The generational contrast was also inscribed in the style of each memorial moment. The public service to Bradman was a traditional Christian service held in St. Peter’s Anglican Cathedral abutting the Adelaide Oval and almost part of it (to cricket fans). The cathedral’s spatial limits decreed that it was open to invitees alone, so that the public could only participate at one-step removed through simultaneous telecast shown on big screen and audio at the Oval. The service was in the late evening. Cathedral and time of day rendered the atmosphere sombre. So did the gods, the weather gods. Heavy rain fell late that day.

The memoriam to Hookes was a striking contrast. Held in the open at Adelaide Oval the service was open to all and sundry, notables as well ordinary Joe’s from all walks of life. Though laced with traditional Christian moments it was as innovative as its open setting. And the sun shone as only the Australian sun can shine bright and lucid – scheduled as the memoriam was for the late morning. One could not have asked for a better milieu to celebrate a flamboyant batsmen and chirpy spirit.

Bradman and Hookes were generations apart. But Hookes also straddled the two eras.
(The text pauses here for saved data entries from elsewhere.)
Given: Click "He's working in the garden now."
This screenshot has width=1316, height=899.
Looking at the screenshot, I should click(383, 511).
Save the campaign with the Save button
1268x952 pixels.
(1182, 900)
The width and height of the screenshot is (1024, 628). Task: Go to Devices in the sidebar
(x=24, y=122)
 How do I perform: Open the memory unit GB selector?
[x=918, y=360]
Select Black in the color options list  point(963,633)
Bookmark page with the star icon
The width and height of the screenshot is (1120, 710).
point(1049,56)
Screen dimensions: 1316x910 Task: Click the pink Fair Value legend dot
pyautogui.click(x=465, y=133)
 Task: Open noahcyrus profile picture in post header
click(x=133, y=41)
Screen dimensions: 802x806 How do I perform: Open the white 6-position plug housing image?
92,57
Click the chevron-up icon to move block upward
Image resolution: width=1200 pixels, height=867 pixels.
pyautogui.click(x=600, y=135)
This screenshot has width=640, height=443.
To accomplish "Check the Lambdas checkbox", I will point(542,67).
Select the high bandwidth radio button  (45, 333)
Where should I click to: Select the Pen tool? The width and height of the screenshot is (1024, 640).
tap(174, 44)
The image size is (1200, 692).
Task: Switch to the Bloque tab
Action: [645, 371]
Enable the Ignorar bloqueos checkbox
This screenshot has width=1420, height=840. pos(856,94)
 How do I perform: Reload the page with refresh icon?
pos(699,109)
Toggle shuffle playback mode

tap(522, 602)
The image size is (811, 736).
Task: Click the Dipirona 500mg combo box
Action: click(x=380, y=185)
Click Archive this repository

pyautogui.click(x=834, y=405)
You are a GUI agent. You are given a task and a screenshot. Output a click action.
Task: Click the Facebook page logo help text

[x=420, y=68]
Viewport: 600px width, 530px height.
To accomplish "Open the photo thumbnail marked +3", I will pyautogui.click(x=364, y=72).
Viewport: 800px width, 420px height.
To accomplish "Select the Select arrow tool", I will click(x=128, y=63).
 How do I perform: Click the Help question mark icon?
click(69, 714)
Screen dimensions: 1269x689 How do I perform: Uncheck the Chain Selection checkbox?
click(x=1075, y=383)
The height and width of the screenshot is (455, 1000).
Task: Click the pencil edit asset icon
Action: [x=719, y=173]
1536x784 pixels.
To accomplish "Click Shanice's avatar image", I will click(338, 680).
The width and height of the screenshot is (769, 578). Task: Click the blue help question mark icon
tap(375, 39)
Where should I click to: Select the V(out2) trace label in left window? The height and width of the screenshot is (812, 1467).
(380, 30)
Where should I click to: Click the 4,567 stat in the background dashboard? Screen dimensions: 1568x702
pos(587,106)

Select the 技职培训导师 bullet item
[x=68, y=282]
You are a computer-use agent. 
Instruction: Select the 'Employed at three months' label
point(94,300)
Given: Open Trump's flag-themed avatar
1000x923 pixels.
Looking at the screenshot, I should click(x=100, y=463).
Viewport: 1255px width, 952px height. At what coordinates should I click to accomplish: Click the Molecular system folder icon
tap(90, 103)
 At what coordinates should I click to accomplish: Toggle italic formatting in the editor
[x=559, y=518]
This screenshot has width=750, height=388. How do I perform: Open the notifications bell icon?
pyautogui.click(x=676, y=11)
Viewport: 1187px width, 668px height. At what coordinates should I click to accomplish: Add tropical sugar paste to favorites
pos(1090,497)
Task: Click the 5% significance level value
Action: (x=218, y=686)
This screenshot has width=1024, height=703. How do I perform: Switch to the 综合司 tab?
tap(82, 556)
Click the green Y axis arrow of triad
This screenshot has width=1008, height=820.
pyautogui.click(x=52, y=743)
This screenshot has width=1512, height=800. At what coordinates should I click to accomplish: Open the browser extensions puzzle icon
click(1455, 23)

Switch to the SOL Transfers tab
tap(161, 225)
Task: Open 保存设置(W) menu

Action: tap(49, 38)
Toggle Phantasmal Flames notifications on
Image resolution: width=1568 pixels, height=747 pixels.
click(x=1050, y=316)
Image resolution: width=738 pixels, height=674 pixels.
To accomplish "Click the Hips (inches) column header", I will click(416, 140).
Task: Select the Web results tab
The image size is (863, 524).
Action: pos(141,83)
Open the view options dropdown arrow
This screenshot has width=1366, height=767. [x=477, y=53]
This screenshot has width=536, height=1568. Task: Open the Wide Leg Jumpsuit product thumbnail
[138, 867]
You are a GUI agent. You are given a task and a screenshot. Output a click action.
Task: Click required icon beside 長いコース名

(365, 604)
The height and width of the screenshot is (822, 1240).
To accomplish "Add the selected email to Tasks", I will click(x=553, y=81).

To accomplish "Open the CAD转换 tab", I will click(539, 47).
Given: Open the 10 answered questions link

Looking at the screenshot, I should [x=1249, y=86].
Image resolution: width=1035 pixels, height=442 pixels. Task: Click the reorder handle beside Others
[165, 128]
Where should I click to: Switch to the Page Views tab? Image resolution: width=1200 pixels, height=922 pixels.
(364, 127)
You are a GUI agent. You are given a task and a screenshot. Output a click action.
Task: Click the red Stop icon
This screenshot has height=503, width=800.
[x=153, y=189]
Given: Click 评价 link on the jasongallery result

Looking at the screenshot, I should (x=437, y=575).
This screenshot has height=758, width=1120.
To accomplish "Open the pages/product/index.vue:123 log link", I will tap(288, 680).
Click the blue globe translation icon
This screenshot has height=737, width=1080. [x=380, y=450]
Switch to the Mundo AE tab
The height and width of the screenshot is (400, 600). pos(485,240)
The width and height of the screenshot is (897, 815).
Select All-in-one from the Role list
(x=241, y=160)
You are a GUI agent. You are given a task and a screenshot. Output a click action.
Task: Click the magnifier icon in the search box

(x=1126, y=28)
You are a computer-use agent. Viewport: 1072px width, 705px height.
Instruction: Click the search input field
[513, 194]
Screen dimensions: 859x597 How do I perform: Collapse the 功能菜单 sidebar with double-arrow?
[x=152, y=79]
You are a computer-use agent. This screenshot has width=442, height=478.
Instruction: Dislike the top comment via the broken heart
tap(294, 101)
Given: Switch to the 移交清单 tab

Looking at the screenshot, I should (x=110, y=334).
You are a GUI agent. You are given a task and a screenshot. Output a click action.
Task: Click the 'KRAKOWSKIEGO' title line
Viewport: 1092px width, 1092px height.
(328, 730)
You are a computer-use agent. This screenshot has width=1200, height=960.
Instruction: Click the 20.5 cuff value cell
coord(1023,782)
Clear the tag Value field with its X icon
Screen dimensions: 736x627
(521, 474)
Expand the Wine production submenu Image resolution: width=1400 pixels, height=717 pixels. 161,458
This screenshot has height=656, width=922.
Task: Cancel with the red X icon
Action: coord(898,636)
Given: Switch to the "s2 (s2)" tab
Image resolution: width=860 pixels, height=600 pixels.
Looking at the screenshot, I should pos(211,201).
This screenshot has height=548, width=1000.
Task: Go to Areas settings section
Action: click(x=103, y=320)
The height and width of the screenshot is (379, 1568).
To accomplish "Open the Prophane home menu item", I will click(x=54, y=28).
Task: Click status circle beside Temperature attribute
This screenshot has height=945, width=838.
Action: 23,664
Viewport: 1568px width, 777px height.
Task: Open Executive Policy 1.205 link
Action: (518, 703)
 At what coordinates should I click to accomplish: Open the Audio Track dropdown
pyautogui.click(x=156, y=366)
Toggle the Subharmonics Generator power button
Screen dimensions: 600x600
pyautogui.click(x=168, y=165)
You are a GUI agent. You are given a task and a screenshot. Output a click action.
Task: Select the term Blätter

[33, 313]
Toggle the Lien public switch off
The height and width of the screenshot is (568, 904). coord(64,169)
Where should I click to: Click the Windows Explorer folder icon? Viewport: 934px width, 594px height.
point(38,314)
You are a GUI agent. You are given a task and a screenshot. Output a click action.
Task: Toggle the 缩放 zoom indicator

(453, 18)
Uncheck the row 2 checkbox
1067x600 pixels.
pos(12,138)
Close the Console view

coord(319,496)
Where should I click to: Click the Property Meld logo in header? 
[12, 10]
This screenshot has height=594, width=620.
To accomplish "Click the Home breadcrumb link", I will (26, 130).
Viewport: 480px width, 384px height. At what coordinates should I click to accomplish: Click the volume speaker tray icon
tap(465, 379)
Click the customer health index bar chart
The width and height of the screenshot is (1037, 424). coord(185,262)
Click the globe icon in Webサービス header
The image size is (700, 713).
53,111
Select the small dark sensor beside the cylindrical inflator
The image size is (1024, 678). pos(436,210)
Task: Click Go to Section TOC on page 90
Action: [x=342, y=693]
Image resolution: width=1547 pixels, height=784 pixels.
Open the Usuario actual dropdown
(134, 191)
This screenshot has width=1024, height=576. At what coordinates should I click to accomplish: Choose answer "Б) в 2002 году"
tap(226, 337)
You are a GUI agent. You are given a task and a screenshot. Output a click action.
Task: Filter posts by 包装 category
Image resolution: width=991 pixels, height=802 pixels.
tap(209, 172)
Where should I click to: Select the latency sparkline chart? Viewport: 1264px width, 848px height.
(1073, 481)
Speaking to Mike Coward in 2001 for an ABC interview that was only aired in full on that memorial day Hookes observed that rookie players who broke into the South Australian or Australian cricket elevens in the 1970s were expected to jump in at the deep end. Seniors did not offer unsolicited advice or take on the role of mentors. In contrast modern coaches and sides actively guide the new ‘kids’ who join any squad. And it was as coach and mentor that Hookes was serving the Victorian state squad, the Bushrangers, in his last years and taking them towards old heights.

Bradman and Hookes, of course, were poles apart as batsmen. For all his dashing and pulverising power Hookes could not match Bradman. No one can. His defence was surely not as granite-safe. As a front foot player he was highly vulnerable in an era when the West Indians had a battery of fast bowlers to pepper him with short-pitched stuff. And his career record is way below the Don’s – 1306 runs at an average of 34.36 in 41 Test innings. Hookes himself would dismiss the very thought of any comparison with Bradman as an outrageous idea.

When asked about his relatively mediocre Test record, Hookes was typically blunt: ‘I was not good enough,’ that is to say, not consistent enough. This was the virtue of Hookes the man and cricketer: honest, straightforward and capable of self-analysis. This frankness, especially in later years, could occasionally be startling and thoughtless, over the top at times when pronounced so definitively as broadcaster or coach.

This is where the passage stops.